*Task objective:* Copy the following data line for line, without changing anything.

..........

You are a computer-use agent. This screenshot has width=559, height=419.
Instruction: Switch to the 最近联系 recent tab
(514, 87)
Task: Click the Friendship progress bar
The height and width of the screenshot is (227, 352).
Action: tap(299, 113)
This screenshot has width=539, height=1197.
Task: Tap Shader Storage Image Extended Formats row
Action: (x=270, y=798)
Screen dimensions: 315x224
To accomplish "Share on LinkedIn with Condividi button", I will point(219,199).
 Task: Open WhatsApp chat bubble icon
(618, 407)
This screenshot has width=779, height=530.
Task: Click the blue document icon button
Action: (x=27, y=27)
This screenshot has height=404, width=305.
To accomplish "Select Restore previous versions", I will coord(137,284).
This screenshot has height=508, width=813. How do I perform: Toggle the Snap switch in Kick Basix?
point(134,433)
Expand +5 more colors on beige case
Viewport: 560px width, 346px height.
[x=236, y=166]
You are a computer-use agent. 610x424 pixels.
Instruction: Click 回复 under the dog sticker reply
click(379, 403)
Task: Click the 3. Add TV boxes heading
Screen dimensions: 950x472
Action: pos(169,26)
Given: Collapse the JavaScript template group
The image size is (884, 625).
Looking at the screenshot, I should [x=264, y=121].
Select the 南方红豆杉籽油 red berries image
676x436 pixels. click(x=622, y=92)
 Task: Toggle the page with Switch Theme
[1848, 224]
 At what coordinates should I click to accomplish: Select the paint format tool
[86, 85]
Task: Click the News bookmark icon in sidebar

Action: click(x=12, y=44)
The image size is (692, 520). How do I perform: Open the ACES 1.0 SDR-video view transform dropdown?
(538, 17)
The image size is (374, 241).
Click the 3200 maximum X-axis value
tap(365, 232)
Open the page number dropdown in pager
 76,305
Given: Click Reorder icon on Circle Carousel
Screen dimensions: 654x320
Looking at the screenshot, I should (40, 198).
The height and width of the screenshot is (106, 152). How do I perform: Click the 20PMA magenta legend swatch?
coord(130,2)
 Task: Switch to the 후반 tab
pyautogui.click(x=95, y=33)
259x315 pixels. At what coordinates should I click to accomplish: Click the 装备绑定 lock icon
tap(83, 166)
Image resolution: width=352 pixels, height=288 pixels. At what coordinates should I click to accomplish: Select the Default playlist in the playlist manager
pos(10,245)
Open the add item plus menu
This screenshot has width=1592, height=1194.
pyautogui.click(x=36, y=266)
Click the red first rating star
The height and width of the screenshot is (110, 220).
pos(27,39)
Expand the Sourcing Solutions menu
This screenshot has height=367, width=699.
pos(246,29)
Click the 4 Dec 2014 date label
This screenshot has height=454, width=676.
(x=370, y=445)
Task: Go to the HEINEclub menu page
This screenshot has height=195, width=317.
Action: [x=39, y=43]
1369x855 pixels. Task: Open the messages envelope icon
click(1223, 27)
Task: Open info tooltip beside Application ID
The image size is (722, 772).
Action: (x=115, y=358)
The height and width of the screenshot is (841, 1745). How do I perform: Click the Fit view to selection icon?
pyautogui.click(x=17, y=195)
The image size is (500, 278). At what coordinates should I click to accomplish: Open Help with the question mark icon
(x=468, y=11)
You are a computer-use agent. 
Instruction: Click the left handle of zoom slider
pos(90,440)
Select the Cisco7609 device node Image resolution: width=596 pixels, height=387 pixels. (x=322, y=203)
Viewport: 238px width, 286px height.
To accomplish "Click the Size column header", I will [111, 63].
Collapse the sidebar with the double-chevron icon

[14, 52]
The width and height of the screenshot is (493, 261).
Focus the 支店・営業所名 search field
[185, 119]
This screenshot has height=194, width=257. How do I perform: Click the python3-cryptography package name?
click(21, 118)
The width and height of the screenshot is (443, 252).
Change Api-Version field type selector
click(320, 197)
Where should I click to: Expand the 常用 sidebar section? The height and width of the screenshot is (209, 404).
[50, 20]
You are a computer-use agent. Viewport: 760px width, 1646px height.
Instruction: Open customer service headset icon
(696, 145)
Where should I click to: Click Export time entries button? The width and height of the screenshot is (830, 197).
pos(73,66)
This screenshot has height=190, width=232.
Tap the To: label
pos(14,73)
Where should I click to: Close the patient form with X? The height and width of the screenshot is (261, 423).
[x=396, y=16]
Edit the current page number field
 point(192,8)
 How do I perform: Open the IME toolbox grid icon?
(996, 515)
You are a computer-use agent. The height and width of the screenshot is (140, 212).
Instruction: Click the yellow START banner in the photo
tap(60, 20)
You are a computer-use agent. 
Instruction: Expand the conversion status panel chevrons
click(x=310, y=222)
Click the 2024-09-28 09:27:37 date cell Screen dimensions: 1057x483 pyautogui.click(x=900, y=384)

..........

*Output:*
You are a computer-use agent. This screenshot has width=559, height=419.
Instruction: Switch to the 最近联系 recent tab
(514, 87)
Task: Click the Friendship progress bar
The height and width of the screenshot is (227, 352).
Action: tap(299, 113)
This screenshot has width=539, height=1197.
Task: Tap Shader Storage Image Extended Formats row
Action: (x=270, y=798)
Screen dimensions: 315x224
To accomplish "Share on LinkedIn with Condividi button", I will point(219,199).
 Task: Open WhatsApp chat bubble icon
(618, 407)
This screenshot has width=779, height=530.
Task: Click the blue document icon button
Action: (x=27, y=27)
This screenshot has height=404, width=305.
To accomplish "Select Restore previous versions", I will coord(137,284).
This screenshot has height=508, width=813. How do I perform: Toggle the Snap switch in Kick Basix?
point(134,433)
Expand +5 more colors on beige case
Viewport: 560px width, 346px height.
[x=236, y=166]
You are a computer-use agent. 610x424 pixels.
Instruction: Click 回复 under the dog sticker reply
click(379, 403)
Task: Click the 3. Add TV boxes heading
Screen dimensions: 950x472
Action: pos(169,26)
Given: Collapse the JavaScript template group
The image size is (884, 625).
Looking at the screenshot, I should [x=264, y=121].
Select the 南方红豆杉籽油 red berries image
676x436 pixels. click(x=622, y=92)
 Task: Toggle the page with Switch Theme
[1848, 224]
 At what coordinates should I click to accomplish: Select the paint format tool
[86, 85]
Task: Click the News bookmark icon in sidebar

Action: click(x=12, y=44)
The image size is (692, 520). How do I perform: Open the ACES 1.0 SDR-video view transform dropdown?
(538, 17)
The image size is (374, 241).
Click the 3200 maximum X-axis value
tap(365, 232)
Open the page number dropdown in pager
 76,305
Given: Click Reorder icon on Circle Carousel
Screen dimensions: 654x320
Looking at the screenshot, I should (40, 198).
The height and width of the screenshot is (106, 152). How do I perform: Click the 20PMA magenta legend swatch?
coord(130,2)
 Task: Switch to the 후반 tab
pyautogui.click(x=95, y=33)
259x315 pixels. At what coordinates should I click to accomplish: Click the 装备绑定 lock icon
tap(83, 166)
Image resolution: width=352 pixels, height=288 pixels. At what coordinates should I click to accomplish: Select the Default playlist in the playlist manager
pos(10,245)
Open the add item plus menu
This screenshot has width=1592, height=1194.
pyautogui.click(x=36, y=266)
Click the red first rating star
The height and width of the screenshot is (110, 220).
pos(27,39)
Expand the Sourcing Solutions menu
This screenshot has height=367, width=699.
pos(246,29)
Click the 4 Dec 2014 date label
This screenshot has height=454, width=676.
(x=370, y=445)
Task: Go to the HEINEclub menu page
This screenshot has height=195, width=317.
Action: [x=39, y=43]
1369x855 pixels. Task: Open the messages envelope icon
click(1223, 27)
Task: Open info tooltip beside Application ID
The image size is (722, 772).
Action: (x=115, y=358)
The height and width of the screenshot is (841, 1745). How do I perform: Click the Fit view to selection icon?
pyautogui.click(x=17, y=195)
The image size is (500, 278). At what coordinates should I click to accomplish: Open Help with the question mark icon
(x=468, y=11)
You are a computer-use agent. 
Instruction: Click the left handle of zoom slider
pos(90,440)
Select the Cisco7609 device node Image resolution: width=596 pixels, height=387 pixels. (x=322, y=203)
Viewport: 238px width, 286px height.
To accomplish "Click the Size column header", I will [111, 63].
Collapse the sidebar with the double-chevron icon

[14, 52]
The width and height of the screenshot is (493, 261).
Focus the 支店・営業所名 search field
[185, 119]
This screenshot has height=194, width=257. How do I perform: Click the python3-cryptography package name?
click(21, 118)
The width and height of the screenshot is (443, 252).
Change Api-Version field type selector
click(320, 197)
Where should I click to: Expand the 常用 sidebar section? The height and width of the screenshot is (209, 404).
[50, 20]
You are a computer-use agent. Viewport: 760px width, 1646px height.
Instruction: Open customer service headset icon
(696, 145)
Where should I click to: Click Export time entries button? The width and height of the screenshot is (830, 197).
pos(73,66)
This screenshot has height=190, width=232.
Tap the To: label
pos(14,73)
Where should I click to: Close the patient form with X? The height and width of the screenshot is (261, 423).
[x=396, y=16]
Edit the current page number field
 point(192,8)
 How do I perform: Open the IME toolbox grid icon?
(996, 515)
You are a computer-use agent. The height and width of the screenshot is (140, 212).
Instruction: Click the yellow START banner in the photo
tap(60, 20)
You are a computer-use agent. 
Instruction: Expand the conversion status panel chevrons
click(x=310, y=222)
Click the 2024-09-28 09:27:37 date cell Screen dimensions: 1057x483 pyautogui.click(x=900, y=384)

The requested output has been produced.